Ceci conduit un certains nombre de chercheurs comme
Cécile Lapenu, Manfred Zeller, Martin Greeley, Renée
Chao-Béroff, Koenraad Verhagen (2004) à affirmer que,
contrairement aux performances financière et économique, la
performance sociale d'une organisation prend en compte la nature des relations
internes entre ses employés et des relations qu'elle entretient avec ses
clients et autres acteurs avec qui elle interagit.
Une définition plus large et plus consensuelle a
été forgée et mise en place par un groupe de travail de
150 membres de grands réseaux de microfinance, de prestataires de
services financiers, d'agence de notation, de bailleurs de fonds et
d'investisseurs sociaux. Ce groupe de travail a été mis sur pied
en 2007 grâce aux initiatives développées, en 2005 et de
manière conjointe par la fondation Argidius, le CGAP et la fondation
Ford. Ce groupe de travail a la volonté d'évaluer et de mesurer
la performance sociale de leurs organisations ou de celles qu'il soutienne.
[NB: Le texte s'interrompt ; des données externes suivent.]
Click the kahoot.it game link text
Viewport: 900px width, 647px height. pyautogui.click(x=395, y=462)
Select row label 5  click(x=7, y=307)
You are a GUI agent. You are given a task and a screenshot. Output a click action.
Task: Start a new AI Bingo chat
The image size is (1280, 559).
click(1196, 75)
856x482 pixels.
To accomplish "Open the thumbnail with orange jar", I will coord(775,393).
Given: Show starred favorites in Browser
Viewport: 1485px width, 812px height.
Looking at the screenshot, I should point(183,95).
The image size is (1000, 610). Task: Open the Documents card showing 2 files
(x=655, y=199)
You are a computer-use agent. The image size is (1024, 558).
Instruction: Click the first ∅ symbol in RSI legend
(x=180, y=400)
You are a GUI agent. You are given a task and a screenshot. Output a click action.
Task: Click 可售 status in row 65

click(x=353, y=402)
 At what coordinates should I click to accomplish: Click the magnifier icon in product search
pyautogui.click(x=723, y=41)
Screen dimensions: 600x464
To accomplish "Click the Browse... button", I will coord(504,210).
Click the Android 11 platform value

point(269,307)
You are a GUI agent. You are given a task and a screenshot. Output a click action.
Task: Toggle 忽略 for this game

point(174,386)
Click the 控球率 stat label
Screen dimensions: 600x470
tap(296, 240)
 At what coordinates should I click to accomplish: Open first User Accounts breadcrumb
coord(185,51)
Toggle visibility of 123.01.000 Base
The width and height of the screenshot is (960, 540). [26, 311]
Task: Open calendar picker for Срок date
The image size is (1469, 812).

De
ce fait, « La performance sociale est la traduction effective dans la
pratique des objectifs sociaux d'une institution, conformément aux
valeurs sociales reconnues; ces objectifs sont notamment de servir durablement
un nombre croissant de pauvres et d'exclus, d'améliorer la
qualité et l'adéquation des services financiers,
d'améliorer la situation économique et sociale des clients et de
garantir la responsabilité sociale envers les clients, les
employés et la communauté servie » CGAP, 2007.